— begin —
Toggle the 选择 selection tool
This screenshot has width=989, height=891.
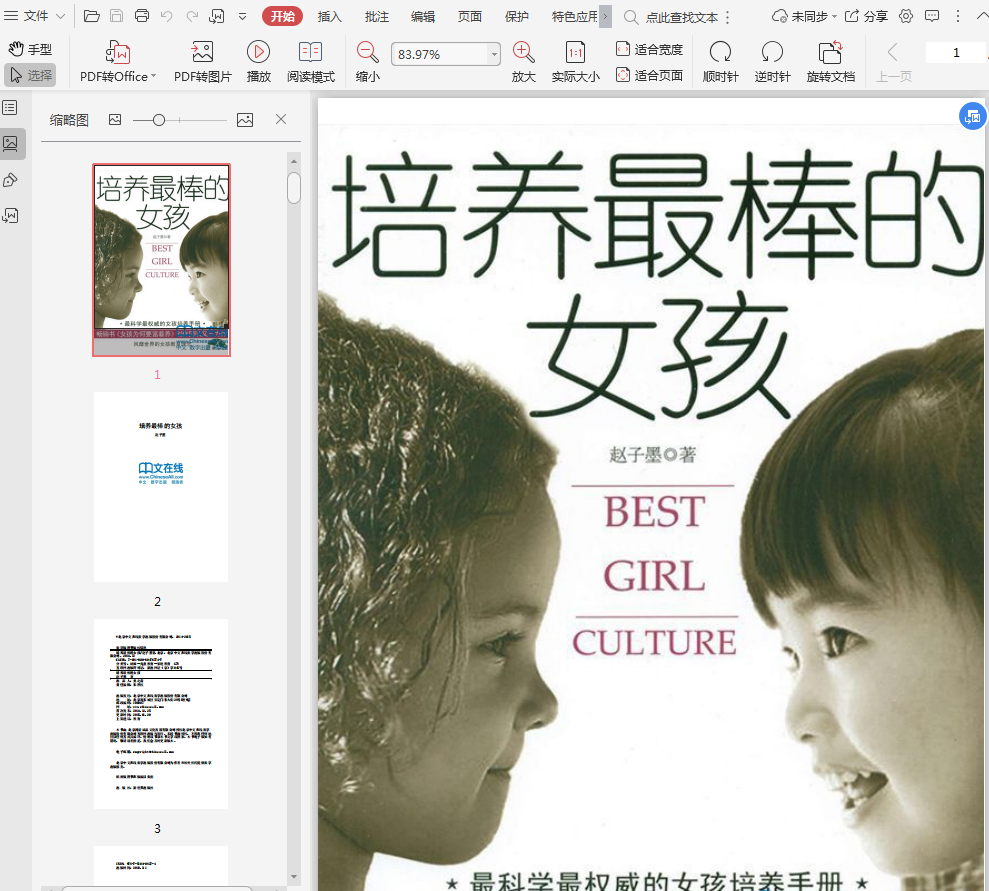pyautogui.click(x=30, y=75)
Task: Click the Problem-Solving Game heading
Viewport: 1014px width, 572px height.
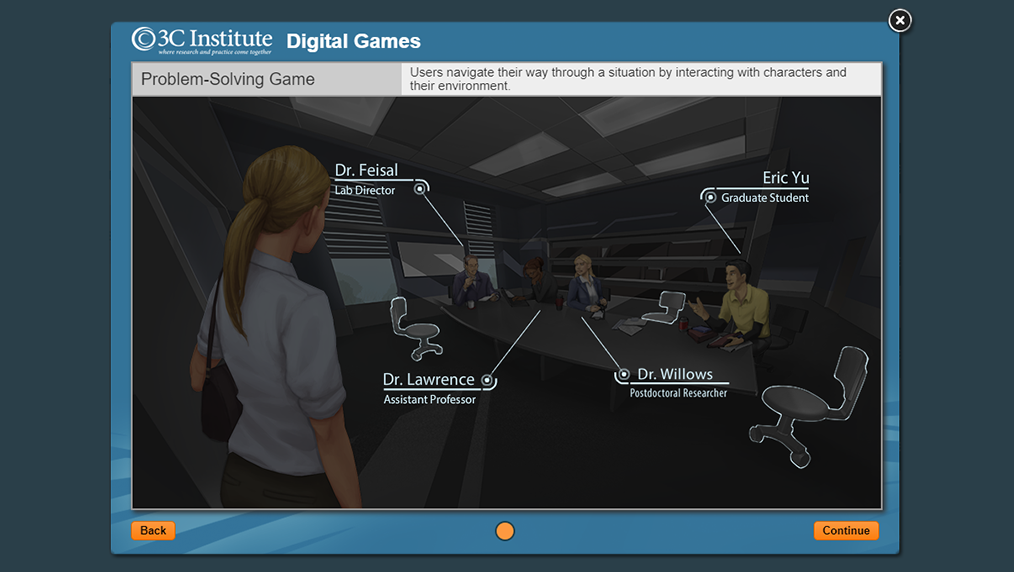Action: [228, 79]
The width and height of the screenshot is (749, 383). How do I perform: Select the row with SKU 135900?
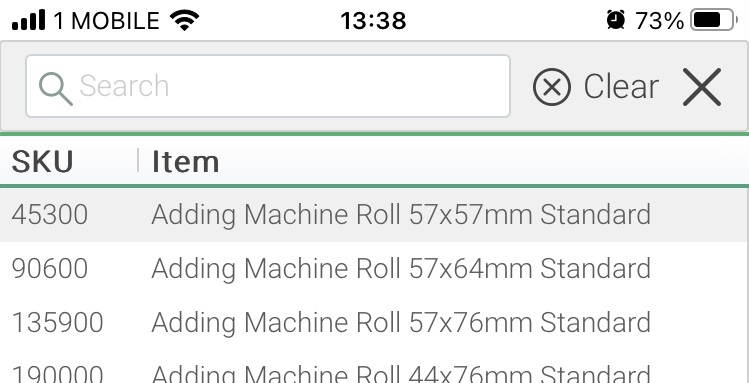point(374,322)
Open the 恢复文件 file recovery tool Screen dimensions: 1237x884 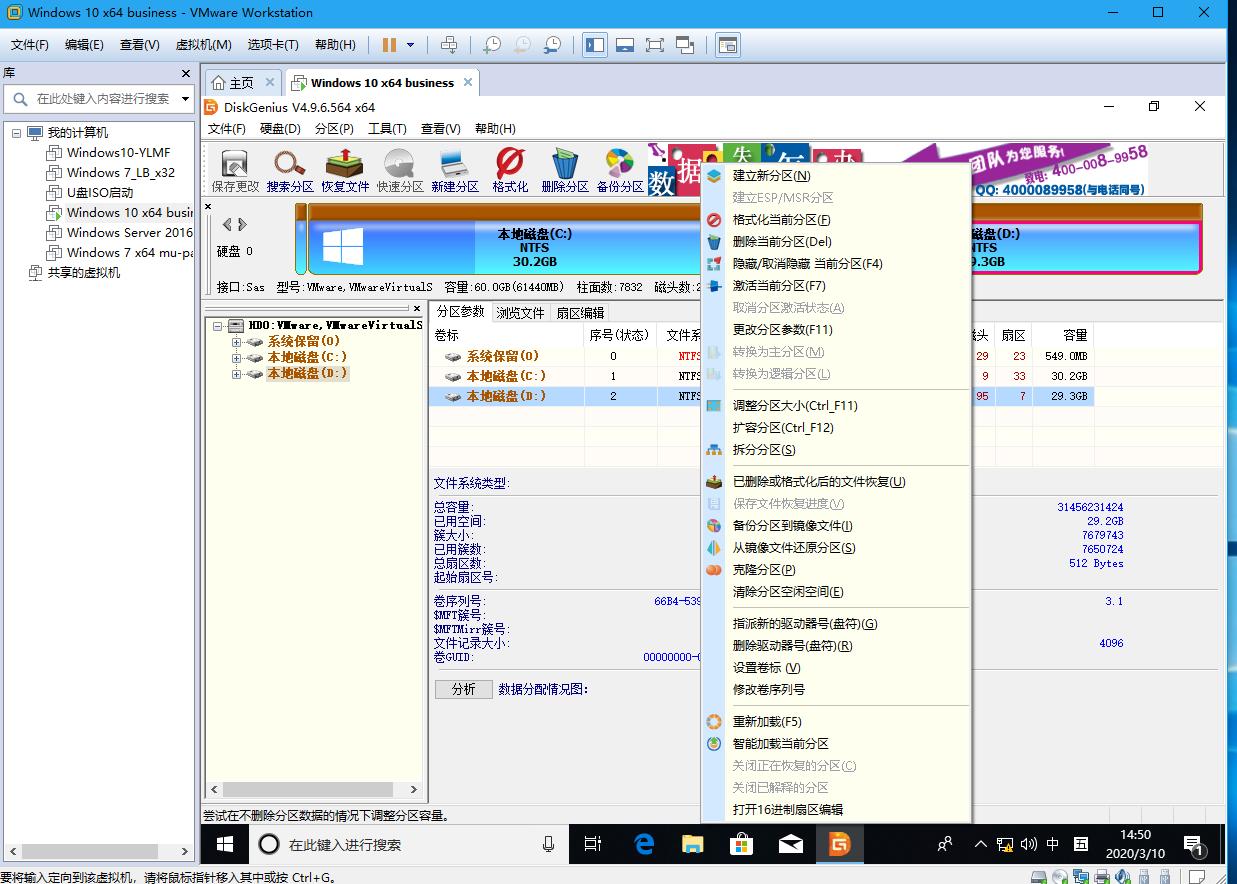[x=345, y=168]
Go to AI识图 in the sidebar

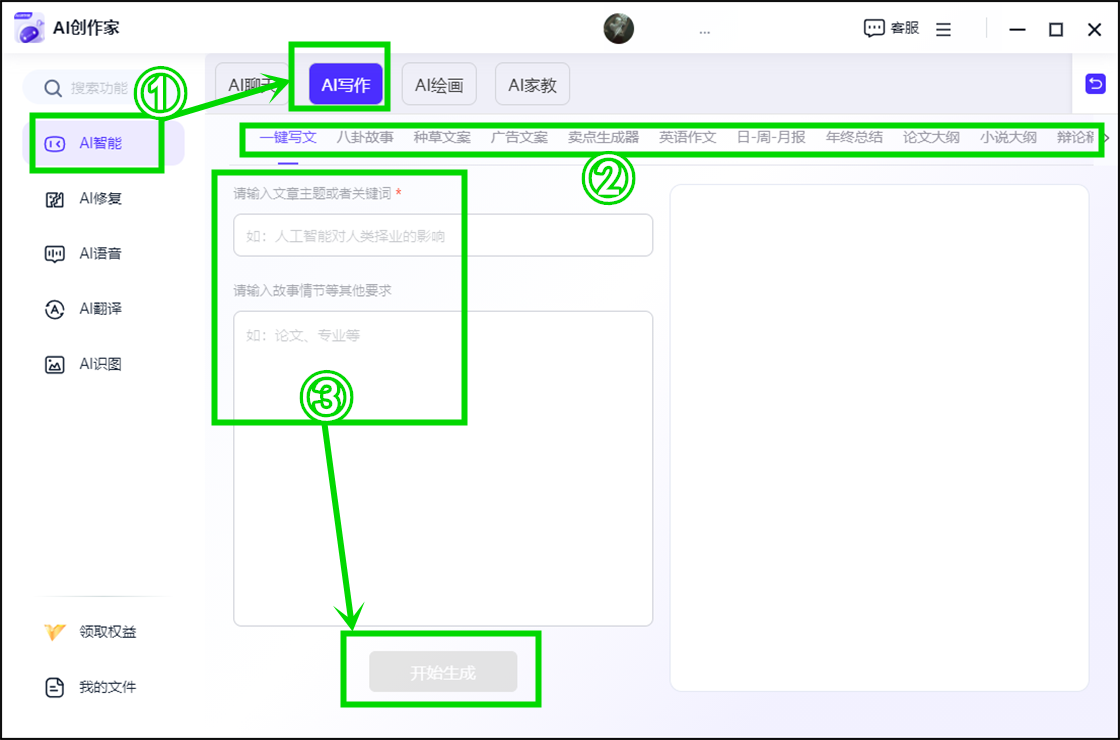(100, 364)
— end —
### STATED TASK
Pull out every line of the rows above that contains the word "screenshot" and list those lines in the order they appear.

### TASK ANSWER
This screenshot has width=989, height=891.
The width and height of the screenshot is (749, 383). How do I perform: Select the row with SKU 135900?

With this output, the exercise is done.